Task requirements >> Your copy should start at the line with "Where should I click to: Open" and end at the line with "At what coordinates" in the data below. Transcribe only those lines, exactly, pictures excluded.

Entries supplied >>
▬▬▬▬▬▬

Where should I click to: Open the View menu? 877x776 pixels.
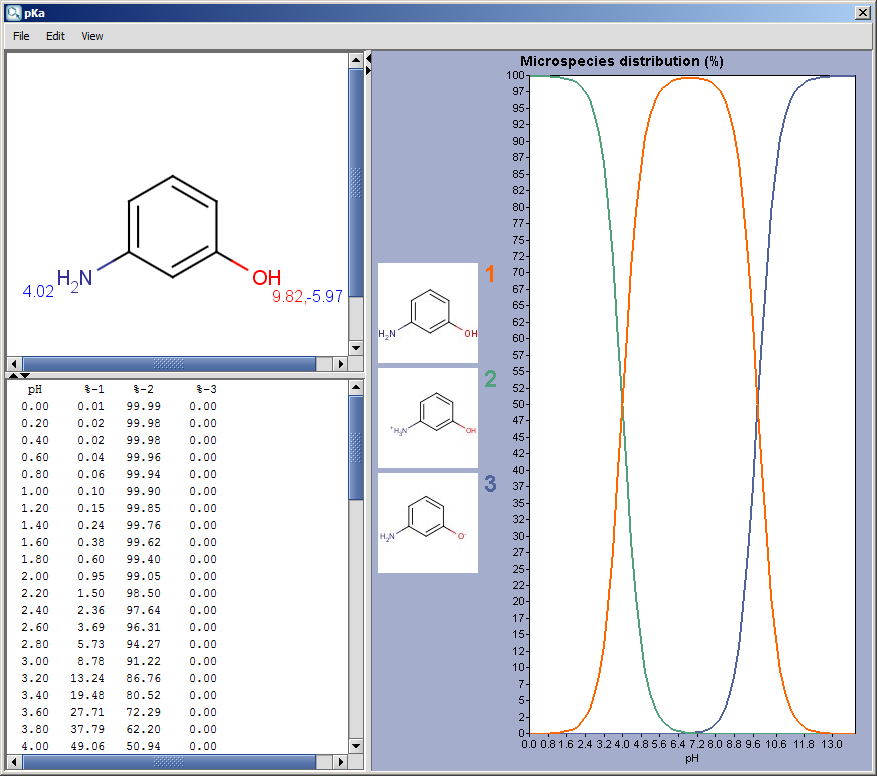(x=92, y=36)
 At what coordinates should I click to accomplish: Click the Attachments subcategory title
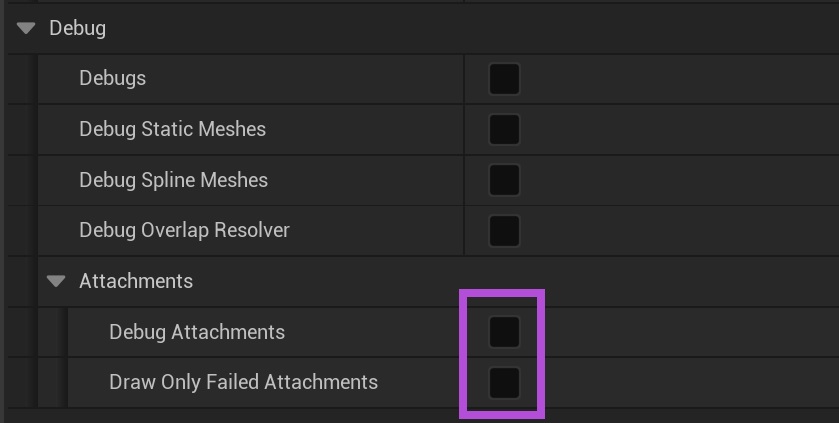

▬▬▬▬▬▬

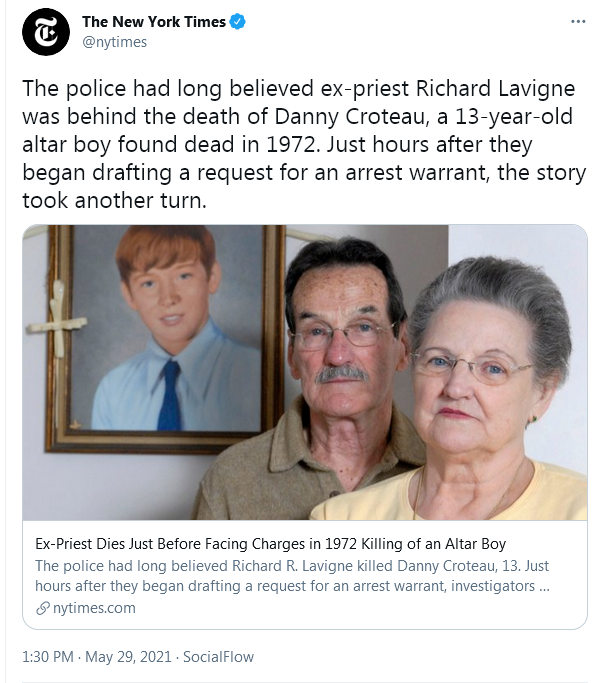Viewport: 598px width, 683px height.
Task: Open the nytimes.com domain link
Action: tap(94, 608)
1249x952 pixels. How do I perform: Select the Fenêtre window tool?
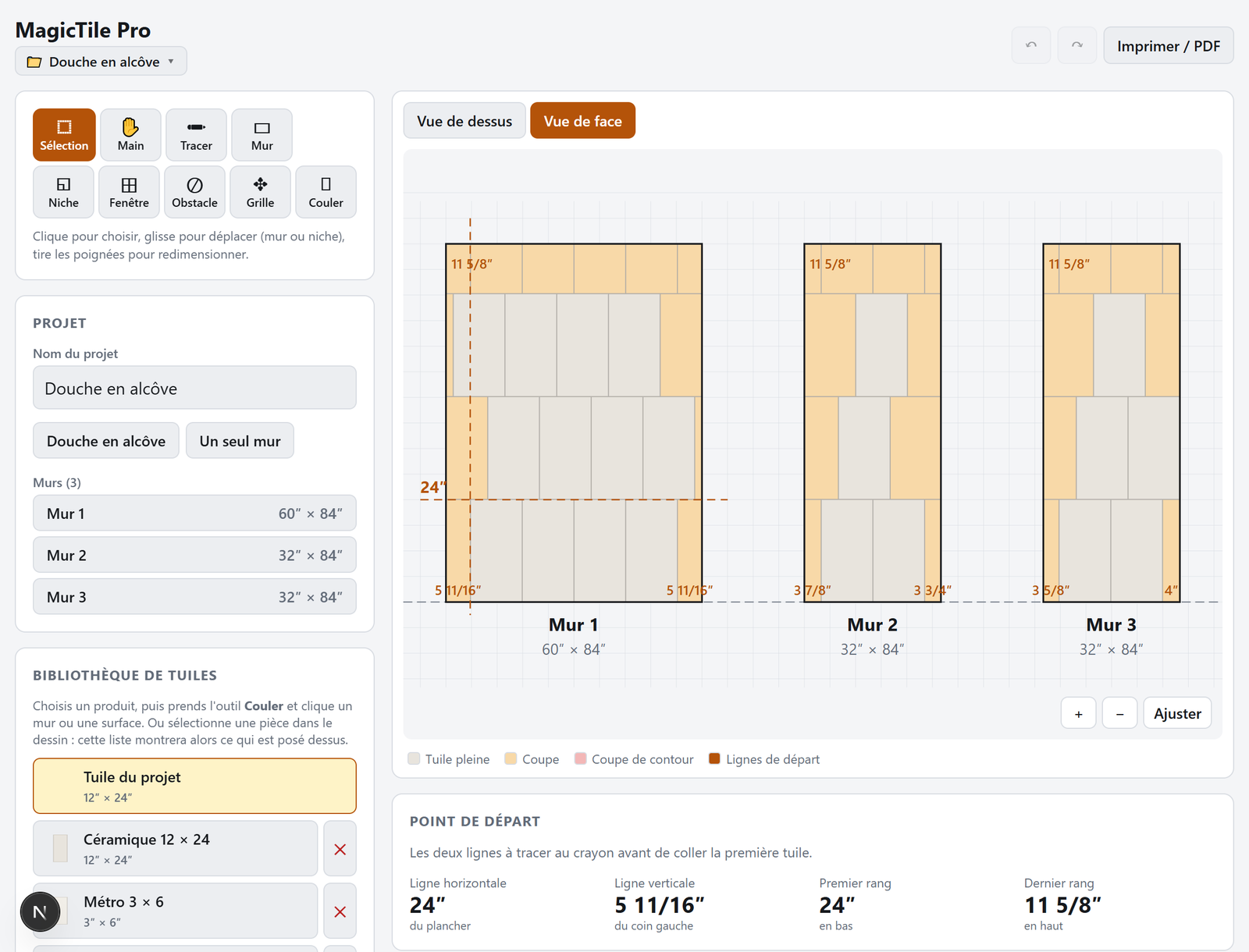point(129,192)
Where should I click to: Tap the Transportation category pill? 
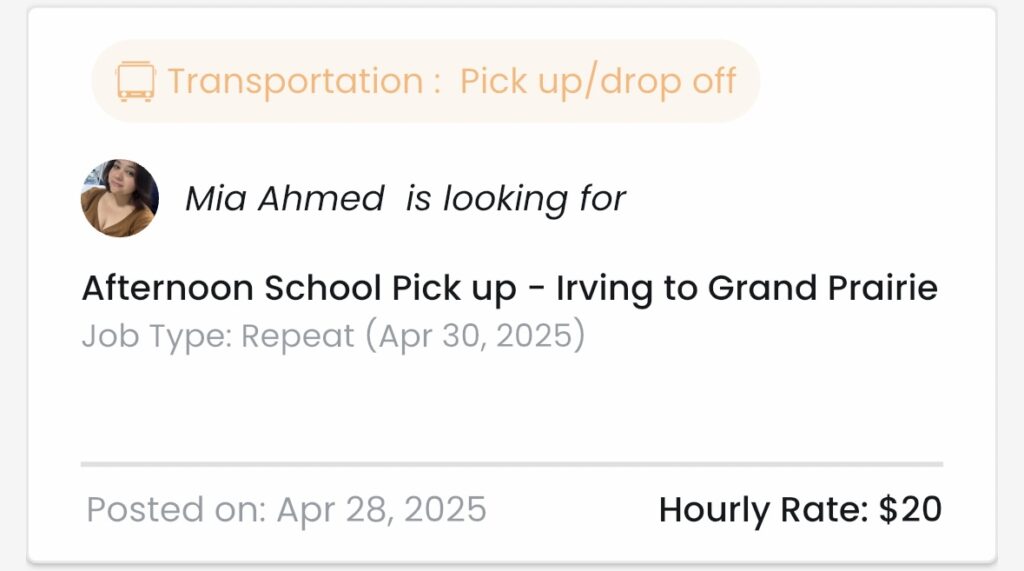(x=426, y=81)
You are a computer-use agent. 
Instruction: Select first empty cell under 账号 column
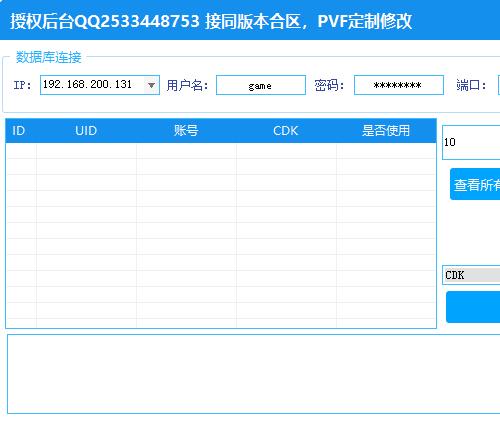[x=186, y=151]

▬▬▬▬▬▬

Response for this exercise >>
Where should I click to: Open the View menu? 877x776 pixels.
(x=92, y=36)
 At what coordinates should I click to accomplish: Click the Attachments subcategory title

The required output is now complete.